Friday, August 20th 2021

Intel Ponte Vecchio Early Silicon Puts Out 45 TFLOPs FP32 at 1.37 GHz, Already Beats NVIDIA A100 and AMD MI100

Intel in its 2021 Architecture Day presentation put out fine technical details of its Xe HPC Ponte Vecchio accelerator, including some [very] preliminary performance claims for its current A0-silicon-based prototype. The prototype operates at 1.37 GHz, but achieves out at least 45 TFLOPs of FP32 throughput. We calculated the clock speed based on simple math. Intel obtained the 45 TFLOPs number on a machine running a single Ponte Vecchio OAM (single MCM with two stacks), and a Xeon "Sapphire Rapids" CPU. 45 TFLOPs sees the processor already beat the advertised 19.5 TFLOPs of the NVIDIA "Ampere" A100 Tensor Core 40 GB processor.
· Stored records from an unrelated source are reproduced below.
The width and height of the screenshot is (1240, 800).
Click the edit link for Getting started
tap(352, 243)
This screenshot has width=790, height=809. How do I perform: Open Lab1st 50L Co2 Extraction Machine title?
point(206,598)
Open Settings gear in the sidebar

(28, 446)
AMD isn't faring any better, with its production Instinct MI100 processor only offering 23.1 TFLOPs FP32.
"A0 silicon" is the first batch of chips that come back from the foundry after the tapeout. It's a prototype that is likely circulated within Intel internally, and to a very exclusive group of ISVs and industry partners, under very strict NDAs. It is common practice to ship prototypes with significantly lower clock speeds than what the silicon is capable of, at least to the ISVs, so they can test for functionality and begin developing software for the silicon.
Our math for the clock speed is as follows. Intel, in the presentation mentions that each package (OAM) puts out a throughput of 32,768 FP32 ops per clock cycle. It also says that a 2-stack (one package) amounts to 128 Xe-cores, and that each Xe HPC core Vector Engine offers 256 FP32 ops per clock cycle. These add up to 32,768 FP32 ops/clock for one package (a 2-stack). From here, we calculate that 45,000 GFLOPs (measured in clpeak by the way), divided by 32,768 FP32 ops/clock, amounts to 1373 MHz clock speed. A production stepping will likely have higher clock speeds, and throughput scales linearly, but even 1.37 GHz seems like a number Intel could finalize on, given the sheer size and "weight" (power draw) of the silicon (rumored to be 600 W for A0). All this power comes with great thermal costs, with Intel requiring liquid cooling for the OAMs. If these numbers can make it into the final product, then Intel has very well broken through into the HPC space in a big way.
Add your own comment

48 Comments on Intel Ponte Vecchio Early Silicon Puts Out 45 TFLOPs FP32 at 1.37 GHz, Already Beats NVIDIA A100 and AMD MI100

#2
dragontamer5788


This picture is a pretty big deal if Intel is being honest about the architecture.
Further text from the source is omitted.